I’d just drop that pin check completely but add

  // picking an non-interrupt enabled pin will prevent proper initialization
  if (!attachInterrupt(_interruptNum, RFM69::isr0, RISING)) return false;

in RFM69:initialize().


@benbarnard Thanks for the feedback, can you test now again? @ScruffR was instrumental in identifying a number of items. The part about A6 has now been changed up. You need to make sure you connect IRQ to an interruptable pin (A6 should be fine from the docs). Not all the pins are the same across Particle devices so that caused some issues for users.


I loaded the new .5 version, brought up the RX example, tried to flash and got this:

hello-photon-rx-rfm69.ino:1:28: RFM69-Particle.h: No such file or directory


This could be a known issue with Web IDE.
Try changing the include statement to either use <....> instead of "...." or vice versa.
That sometimes helps.


ScruffR was right about the <> vs “”. That fixed it. It looks like it compiled and flashed successfully. I grabbed a proton to use the TX sketch and I’m not getting anything on the receiving Boron (just “…”) on the serial console. I have the interrupt tied to D2 on the Boron per the sketch default (I didn’t change a thing except the includes and commenting out the wifi line) - I’m under the impression that D2 is interruptable on the Boron, right?
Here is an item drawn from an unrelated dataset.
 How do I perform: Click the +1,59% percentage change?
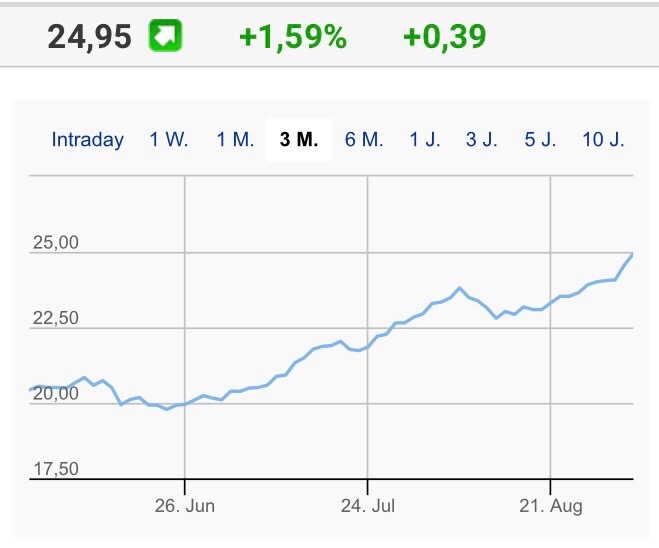292,37
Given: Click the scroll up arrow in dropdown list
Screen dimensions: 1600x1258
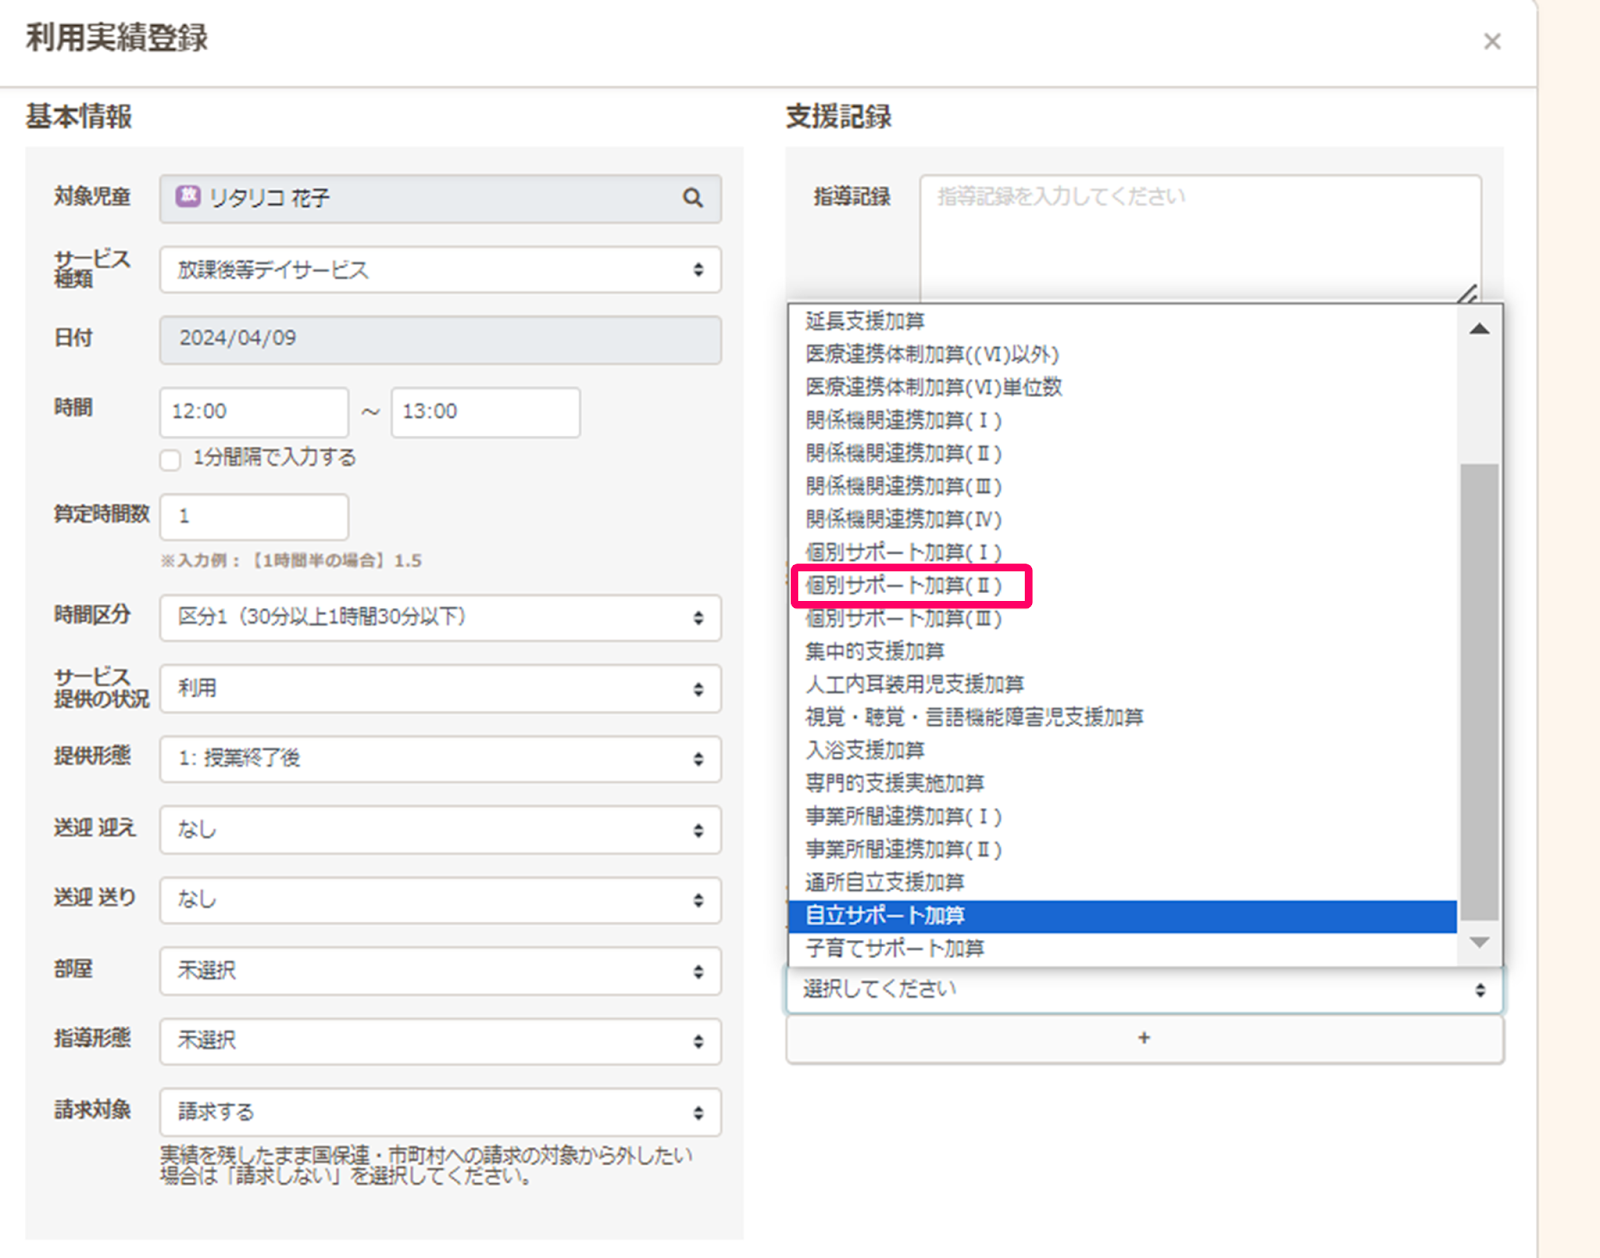Looking at the screenshot, I should pyautogui.click(x=1479, y=329).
I’ll keep playing with it.


I can’t tell for sure from the datasheet. Not a definitive answer but you could try D4 on the basis it’s the interrupt pin for ethernet. Plus, with .5 you should get a message that initialization failed if you picked a non-interruptable pin.

First, my advice is always to first confirm you can do Photon to Photon TX/RX because that’s solidly proven and doesn’t introduce variables of different pins, additional onboard radios, etc. That way you can confirm that your radios are wired correctly, the power supply is sufficient (the radio can draw up to 130 mA during transmission), correct antenna, etc.
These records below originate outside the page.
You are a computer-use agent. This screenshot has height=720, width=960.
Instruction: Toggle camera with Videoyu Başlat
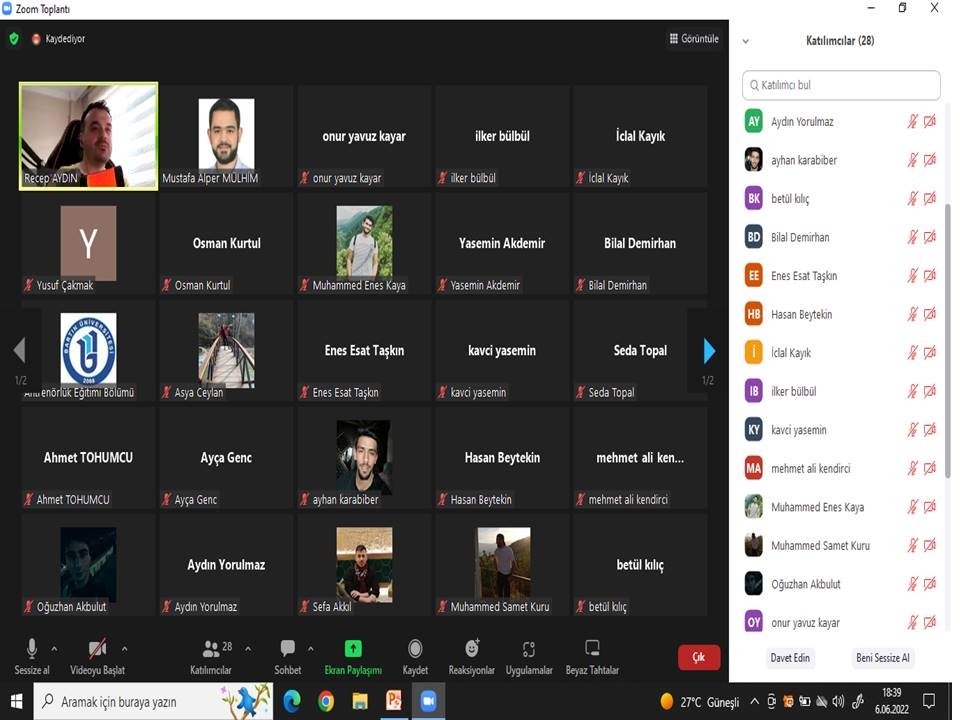coord(97,649)
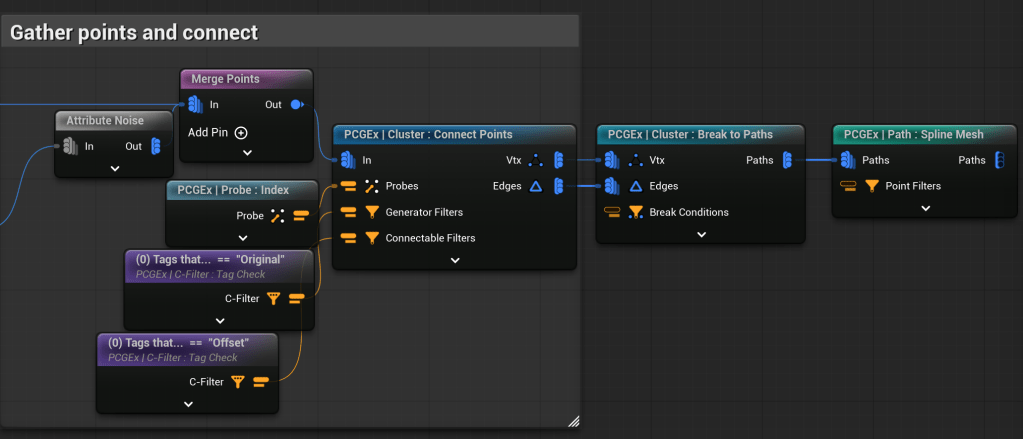Viewport: 1023px width, 439px height.
Task: Click the Vtx output pin on Connect Points
Action: tap(558, 160)
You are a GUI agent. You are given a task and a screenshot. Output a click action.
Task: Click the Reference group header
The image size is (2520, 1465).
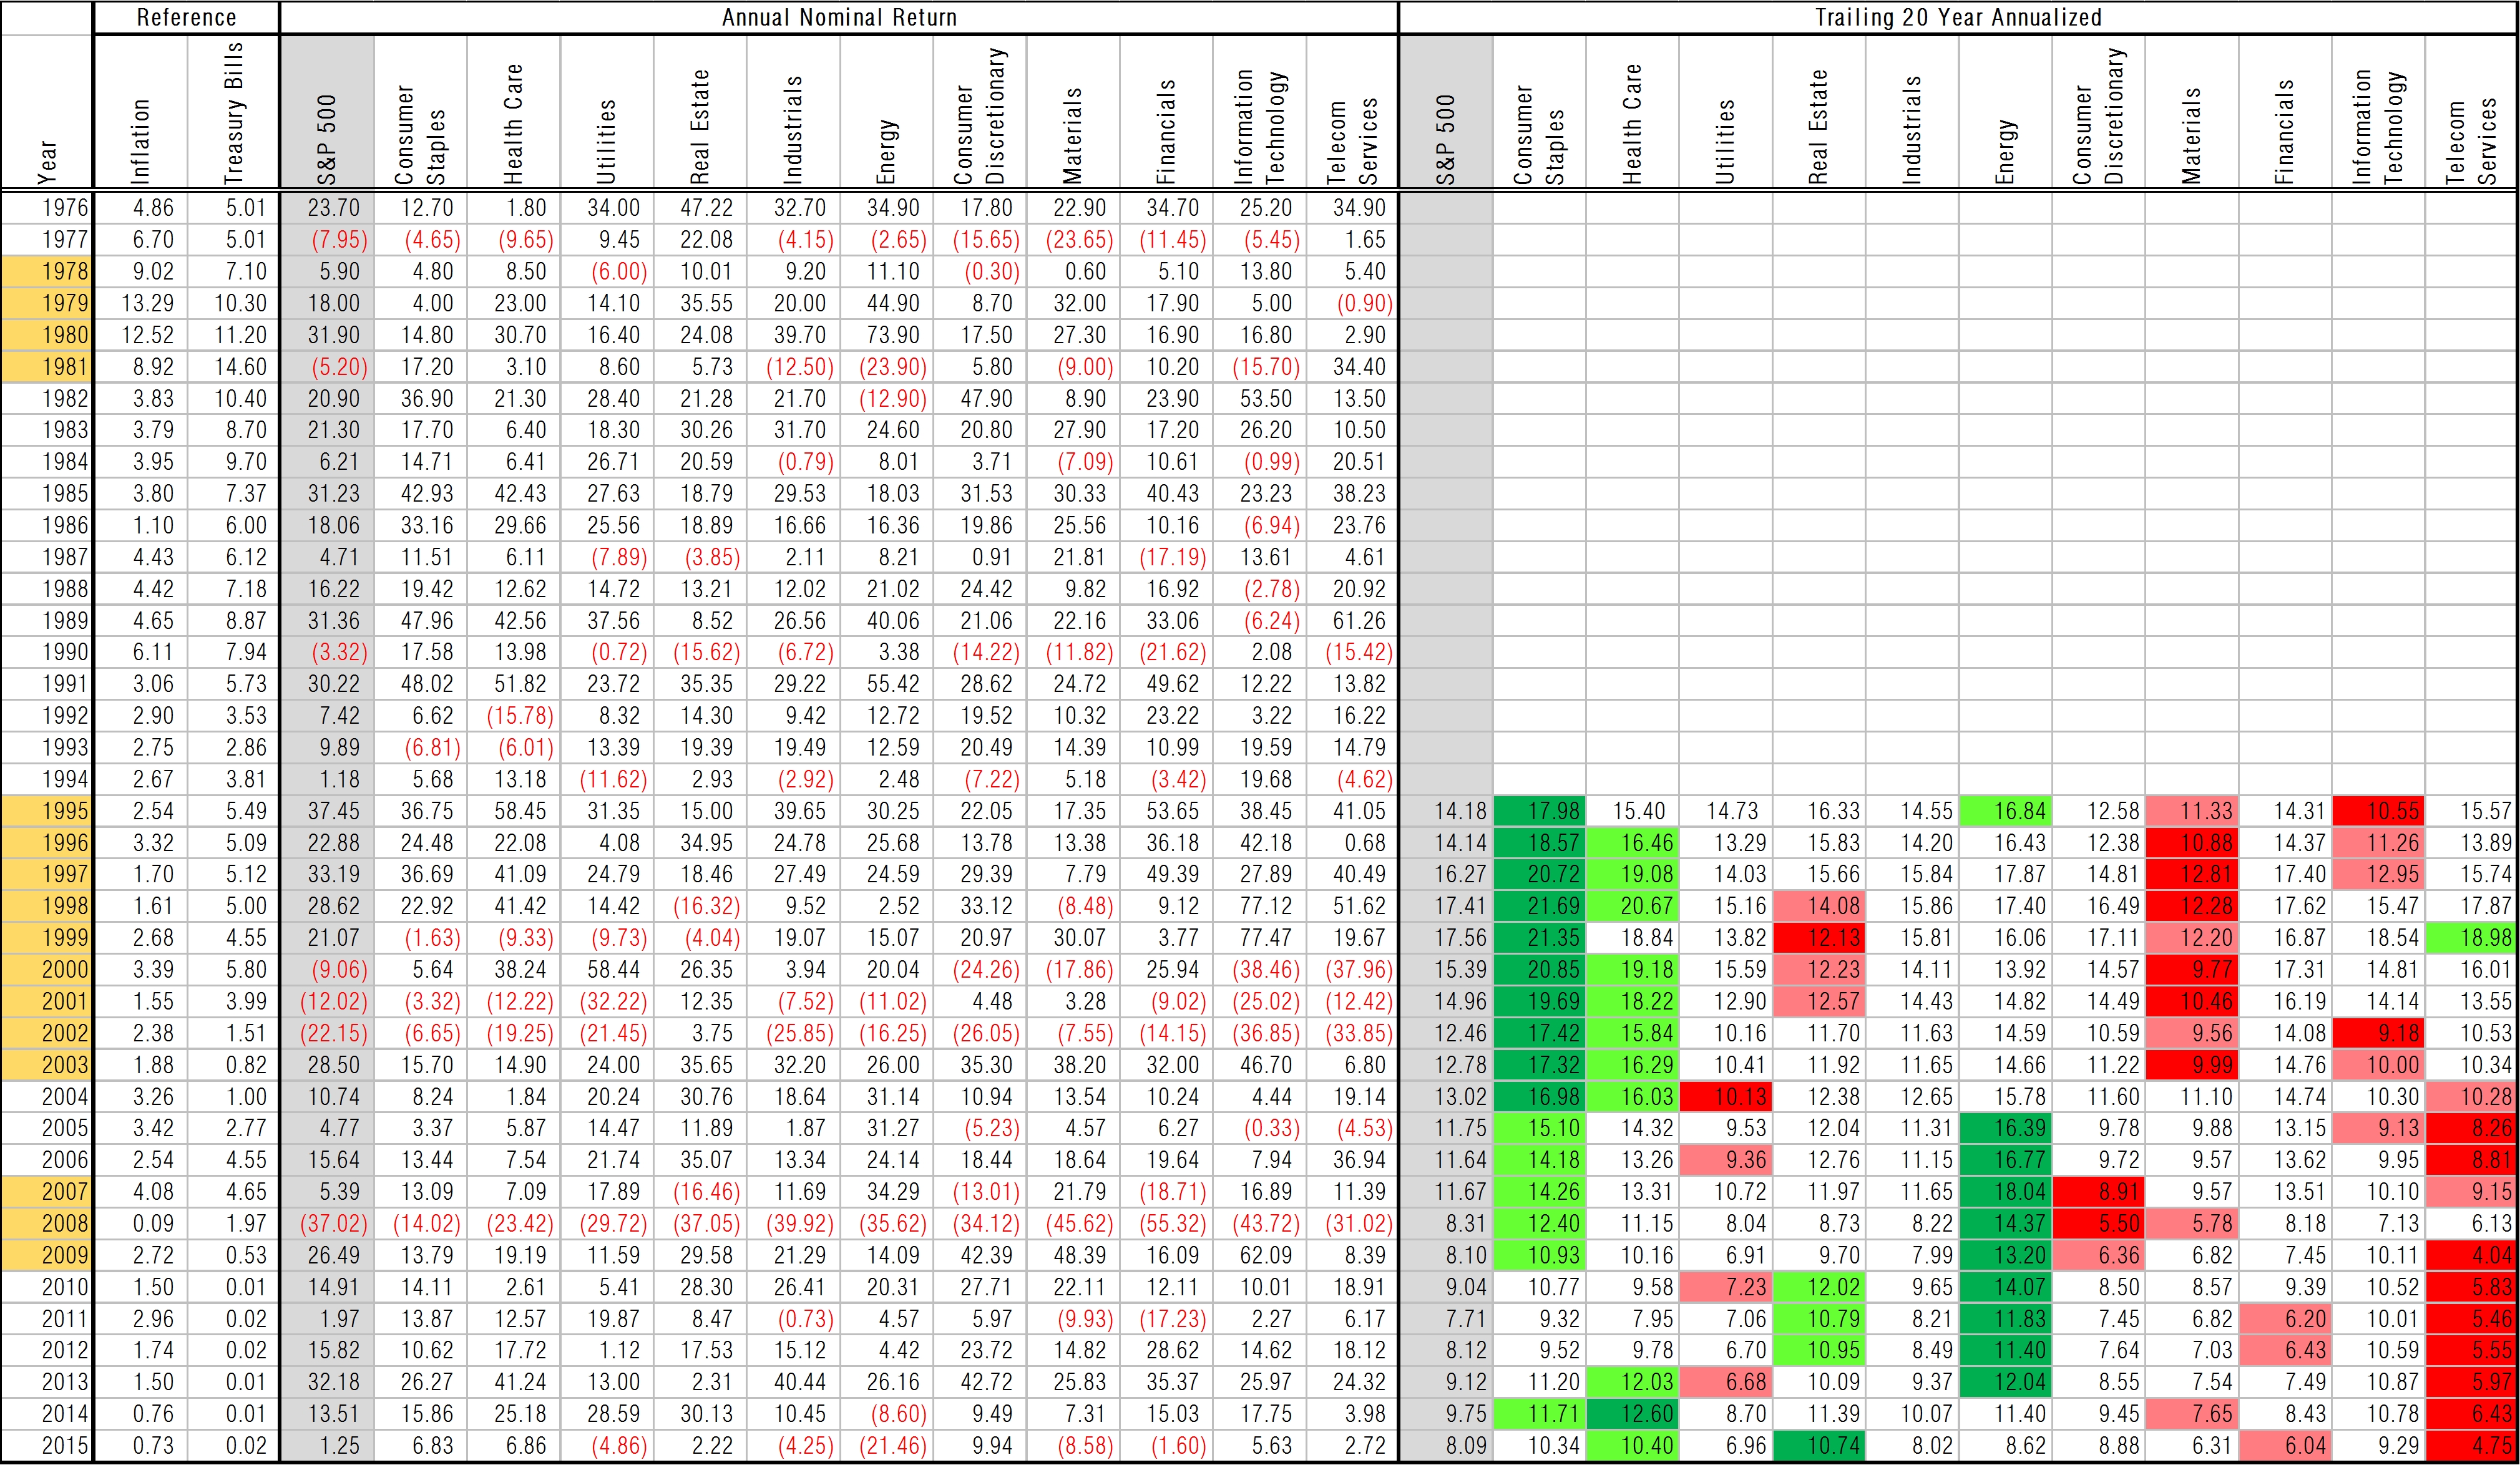coord(186,17)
At the end of your setup throw in a radio.printDetails(); for both transmitter and receiving side and see on the serial if anything is amiss.

#define RFM69_IRQ     4
#define RFM69_IRQN    4 //On Photon it is the same unlike Arduino

Should RFM69_IRQN follow the convention for Photon? I’m Googling this but not finding anything.

Also - Photon to Photon is working correctly as expected with the .5 version (watching the messages come through right now). Just having trouble with the Boron.


hello-photon-rx-rfm69.ino:119:9: 'class RFM69' has no member named 'printDetails'


For all Particle devices the IRQ-number is the same as the pin number - however, we encourage people not to use anonymous pin numbers but rather use the pin labels (e.g. D4 instead of 4).